:: TASK DIRECTIONS ::
Search the lines of the records for the word "chart", and copy every line that has it.

BEGIN

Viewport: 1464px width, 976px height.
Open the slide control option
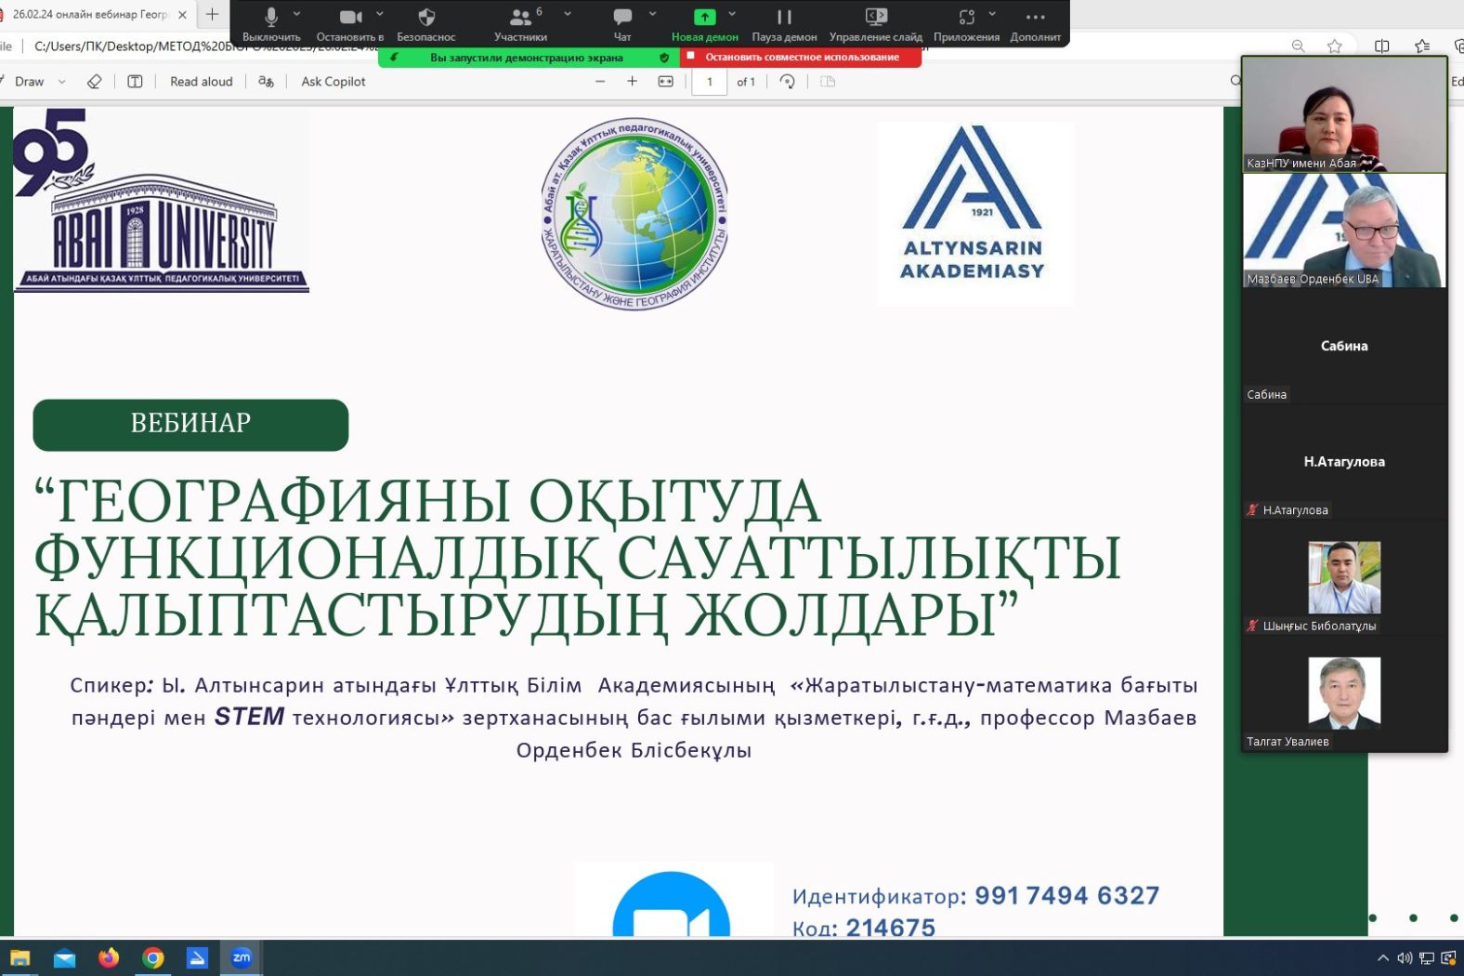(875, 19)
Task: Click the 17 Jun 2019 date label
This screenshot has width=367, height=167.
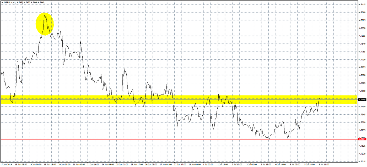Action: (x=6, y=165)
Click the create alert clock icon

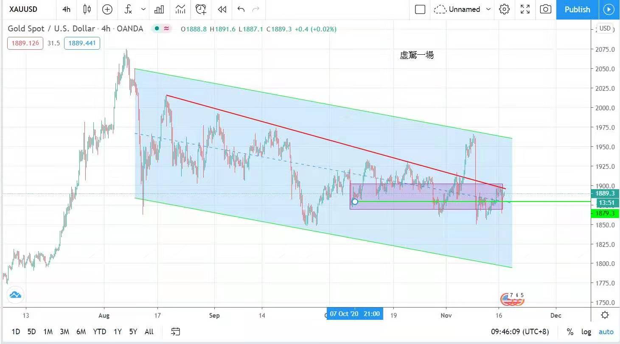point(201,9)
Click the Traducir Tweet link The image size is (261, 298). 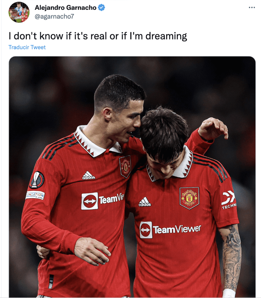(x=27, y=47)
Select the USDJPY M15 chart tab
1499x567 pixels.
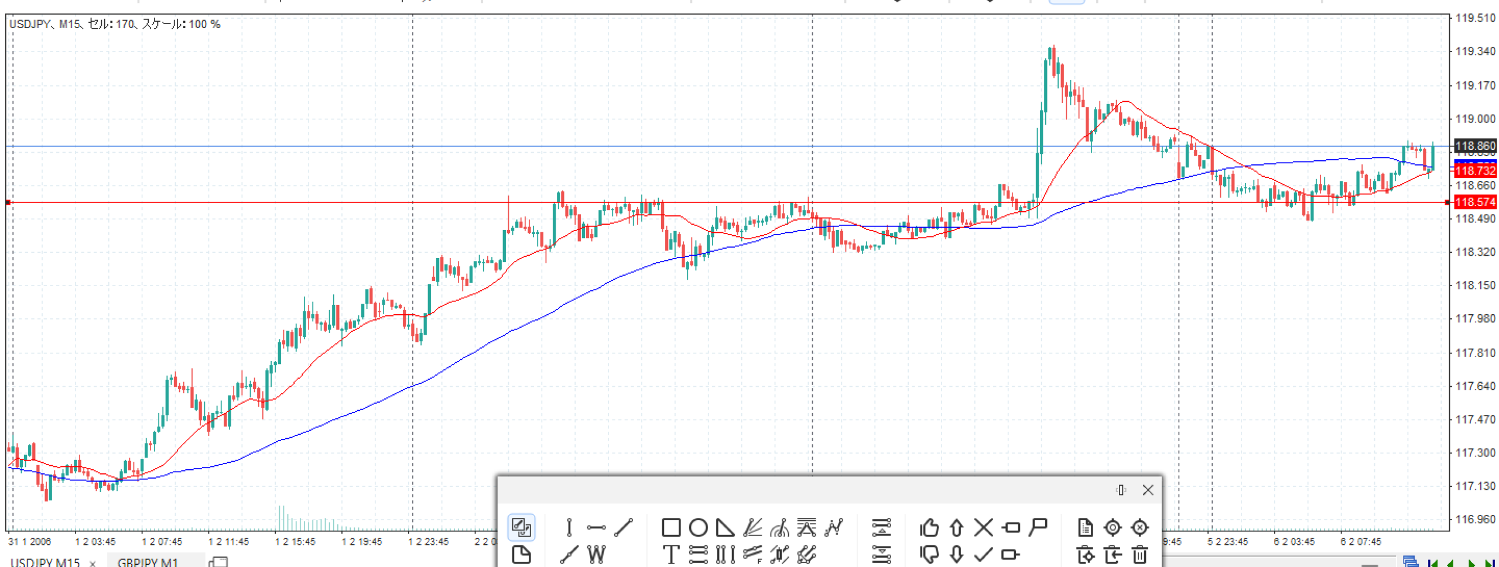coord(45,562)
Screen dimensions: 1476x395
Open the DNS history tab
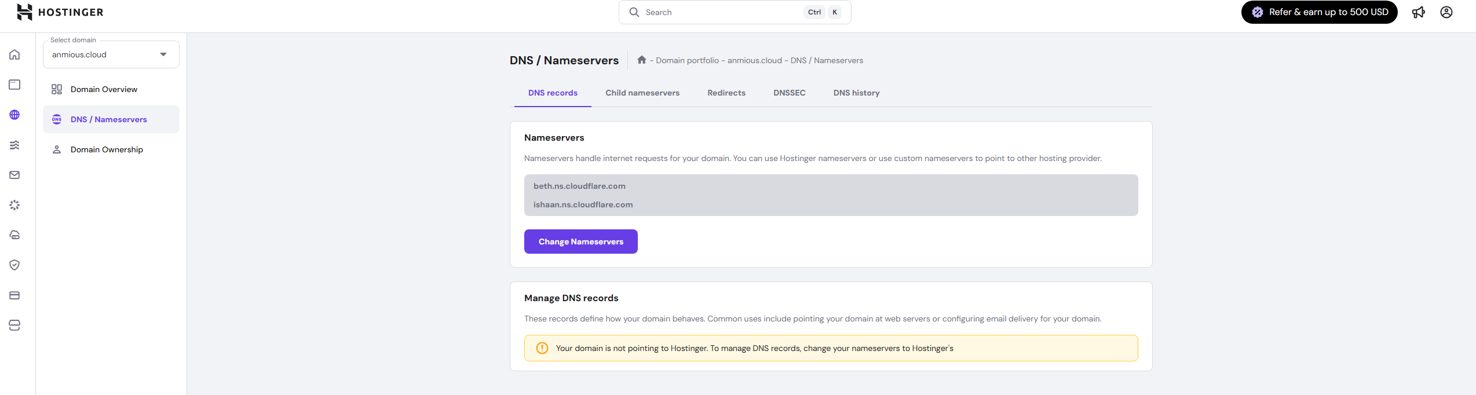click(x=856, y=93)

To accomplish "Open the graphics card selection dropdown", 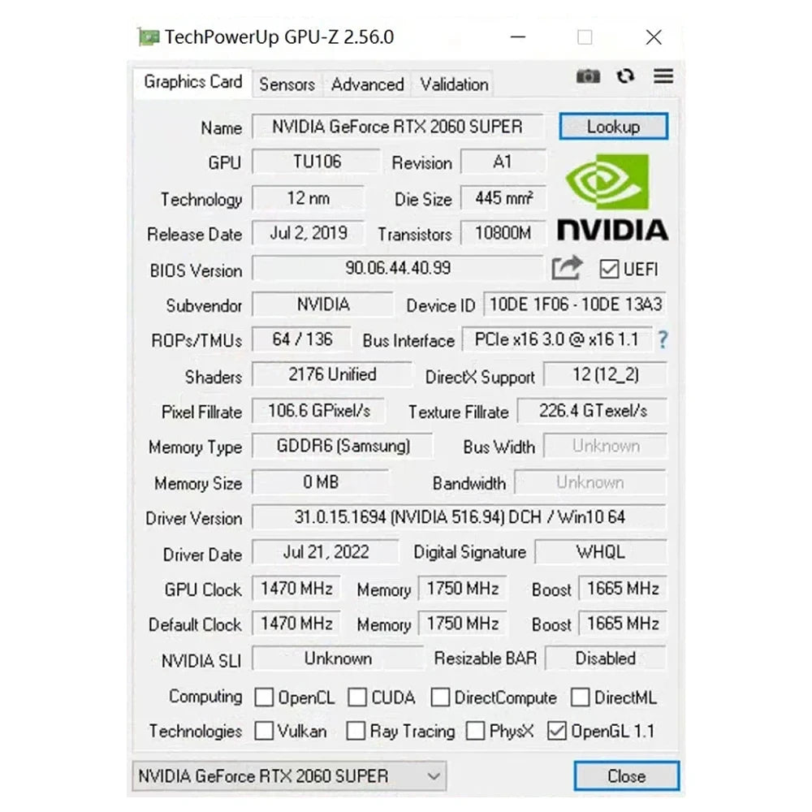I will point(434,775).
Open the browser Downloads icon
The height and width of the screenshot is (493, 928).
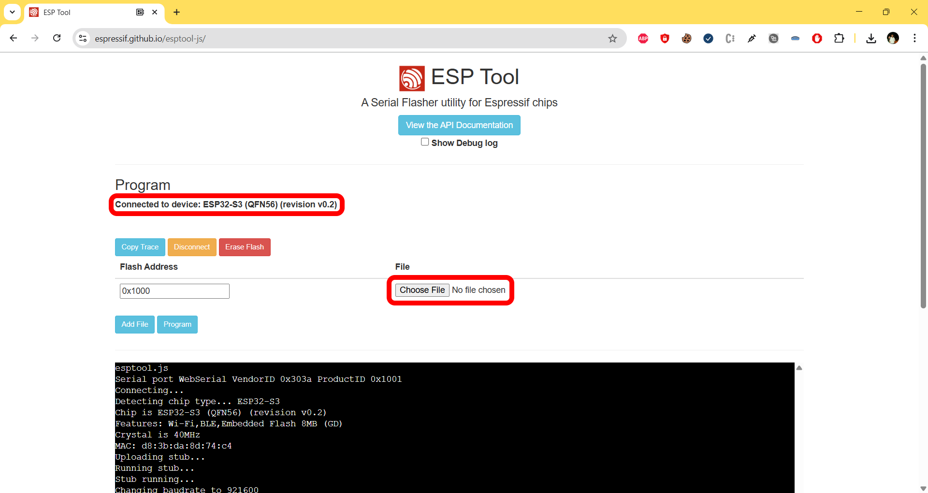point(871,39)
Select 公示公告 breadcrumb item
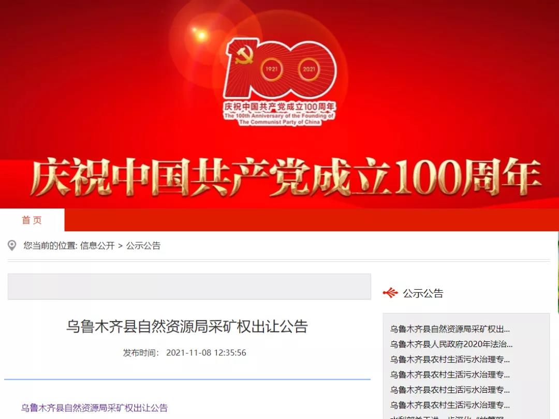This screenshot has height=419, width=559. (143, 246)
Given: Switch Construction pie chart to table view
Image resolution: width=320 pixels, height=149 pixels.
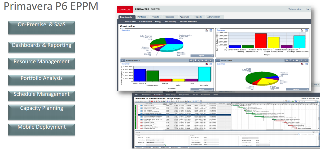Looking at the screenshot, I should pos(211,30).
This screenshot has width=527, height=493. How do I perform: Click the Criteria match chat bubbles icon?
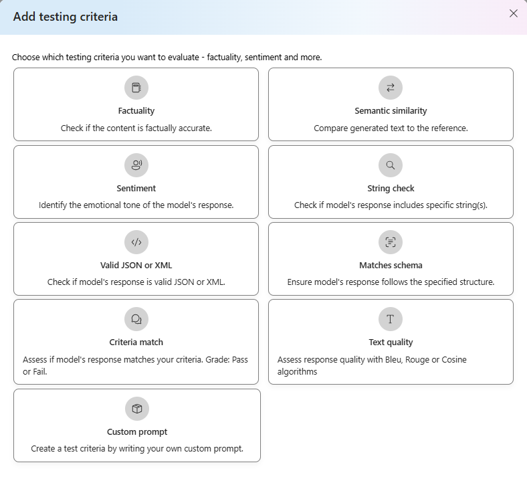click(136, 319)
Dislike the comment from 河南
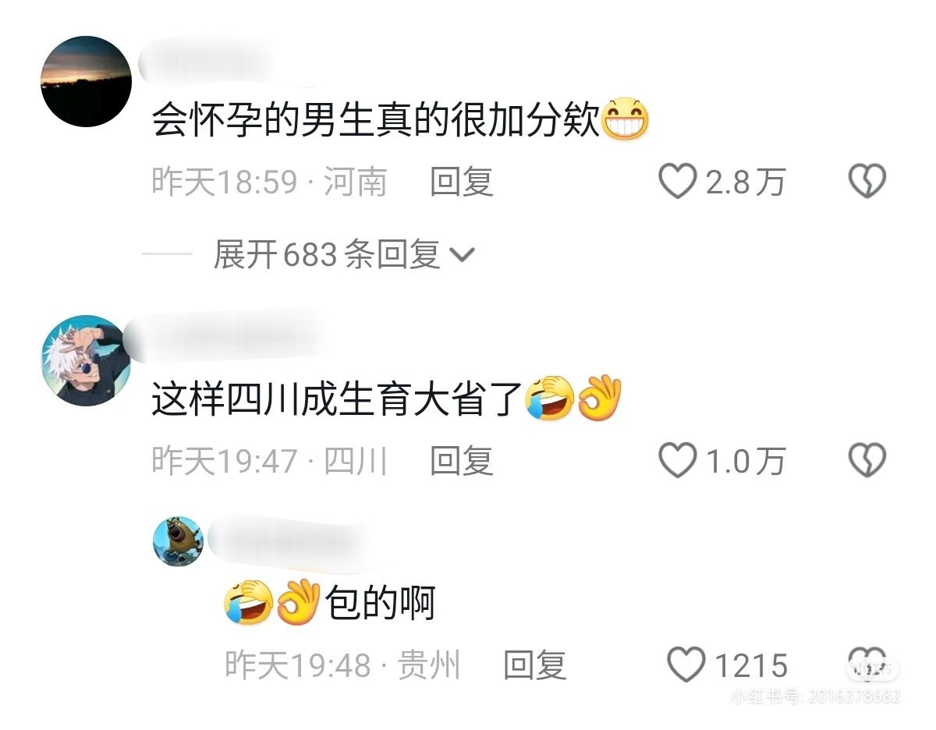This screenshot has height=730, width=936. (x=867, y=183)
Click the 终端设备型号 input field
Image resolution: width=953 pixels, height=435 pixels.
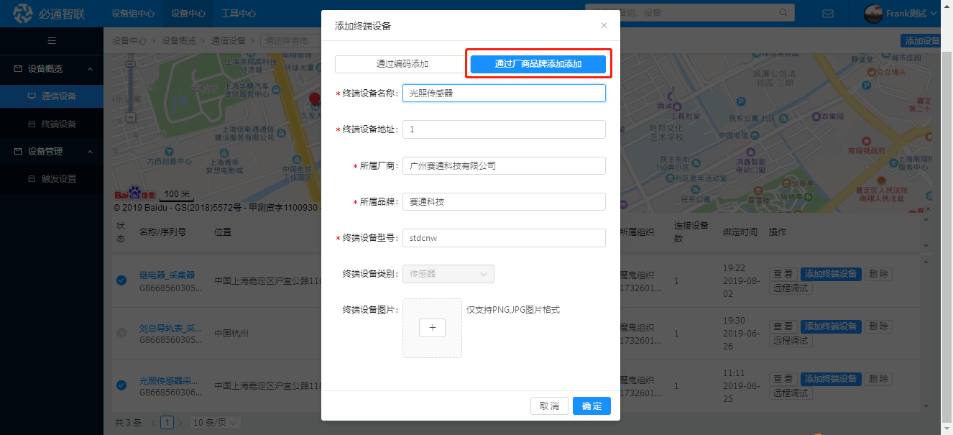(x=504, y=237)
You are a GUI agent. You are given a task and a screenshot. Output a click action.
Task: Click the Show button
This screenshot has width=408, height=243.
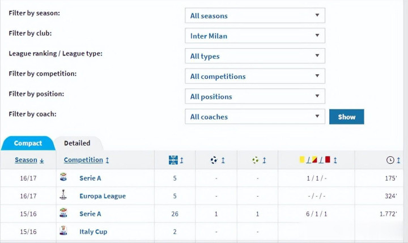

END

:: TASK RESULT ::
Select the USDJPY M15 chart tab
Given: Switch Construction pie chart to table view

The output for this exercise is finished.